Arrange every line of the entries below as a numbered list, skipping any blank lines. Leave the pictures out of your answer.

-------- RECORDS FOR THIS EXERCISE

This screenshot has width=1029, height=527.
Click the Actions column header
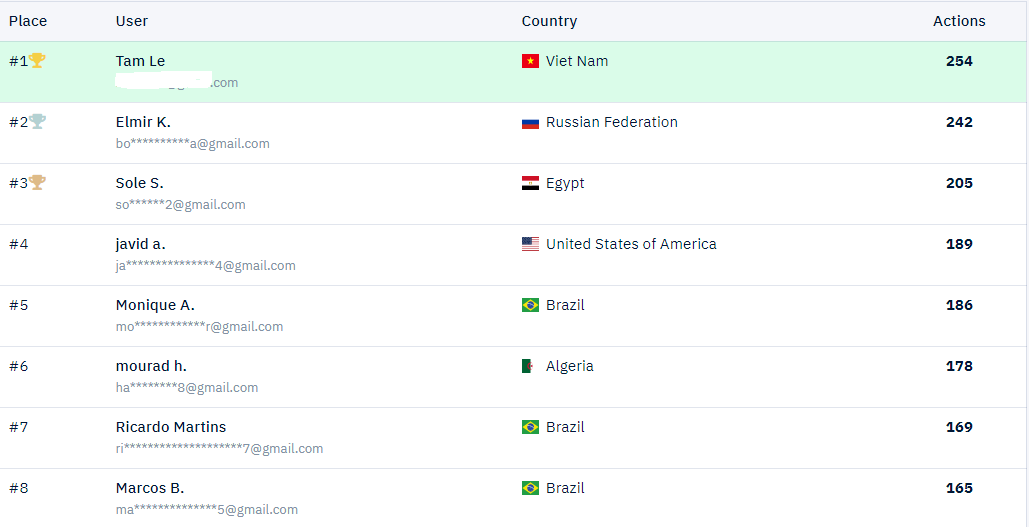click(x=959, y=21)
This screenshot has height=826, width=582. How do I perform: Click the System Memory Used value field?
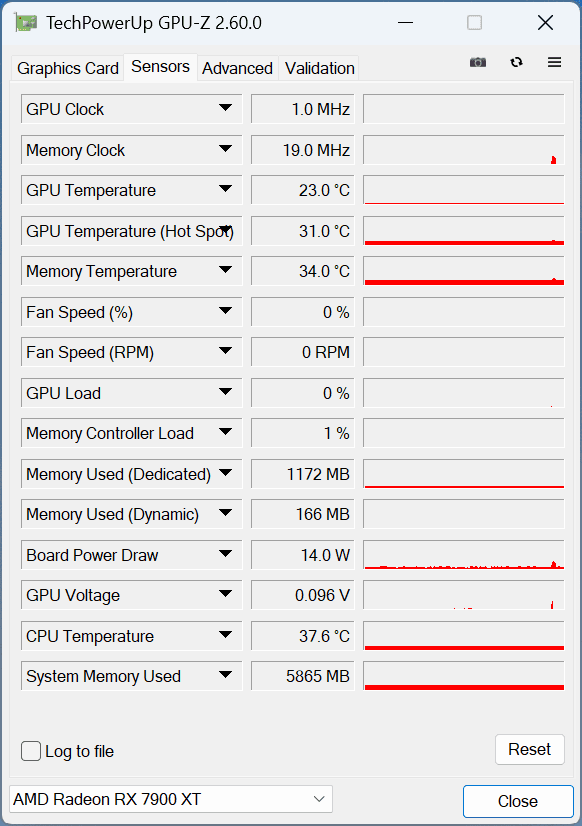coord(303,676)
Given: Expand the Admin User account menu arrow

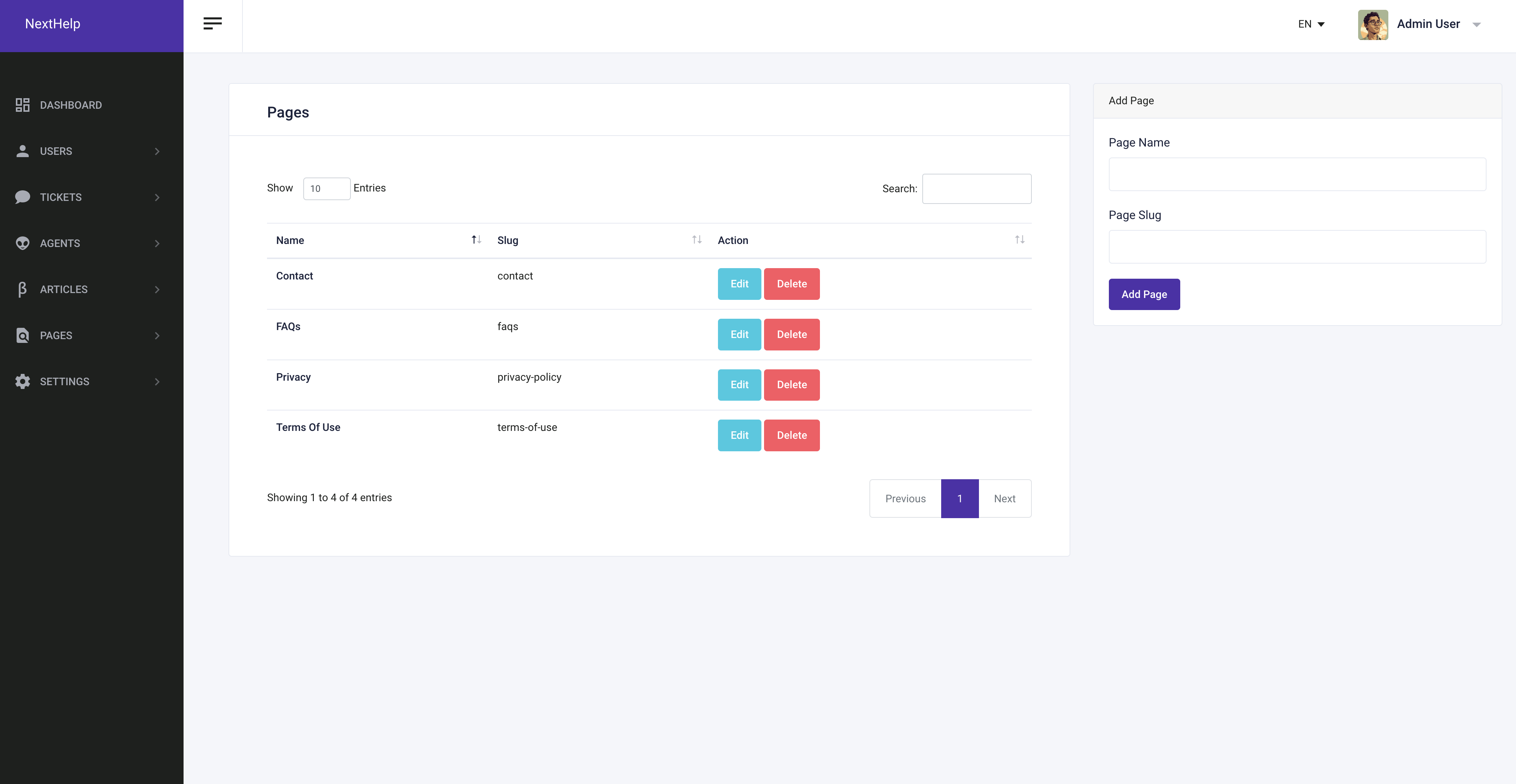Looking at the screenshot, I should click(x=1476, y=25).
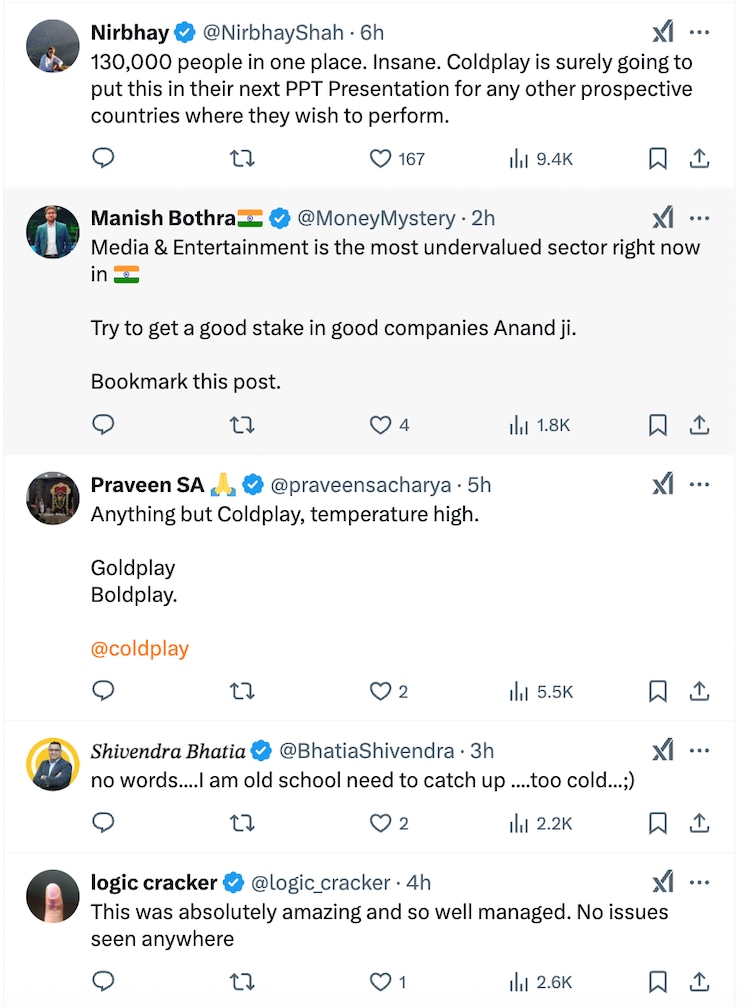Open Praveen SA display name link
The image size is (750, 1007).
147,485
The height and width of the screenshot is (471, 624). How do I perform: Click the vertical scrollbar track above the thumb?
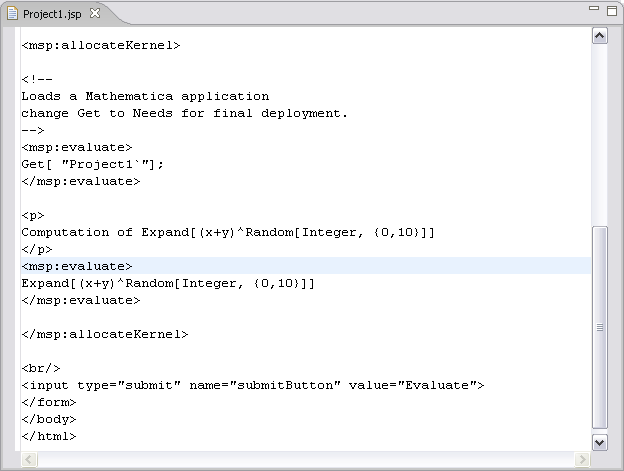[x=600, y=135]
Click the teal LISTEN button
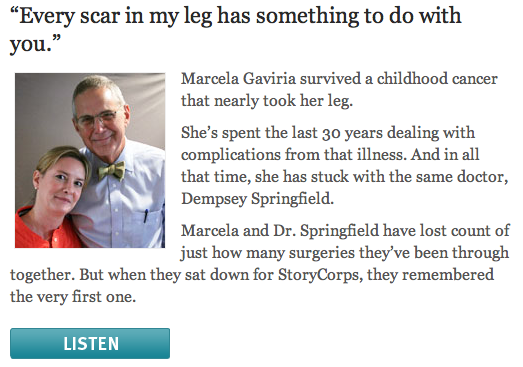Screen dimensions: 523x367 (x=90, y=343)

----------------

> _CORRECT OUTPUT_
1. This screenshot has width=1029, height=527.
2. Click the Actions column header
3. click(x=959, y=21)
4. This screenshot has height=826, width=582. How do I perform: Click the System Memory Used value field?
5. coord(303,676)
6. Given: Expand the Admin User account menu arrow
7. Looking at the screenshot, I should click(x=1476, y=25).
8. Open Praveen SA display name link
9. The image size is (750, 1007).
10. 147,485
11. The height and width of the screenshot is (471, 624). How do I perform: Click the vertical scrollbar track above the thumb?
12. [x=600, y=135]
13. Click the teal LISTEN button
14. Screen dimensions: 523x367 (x=90, y=343)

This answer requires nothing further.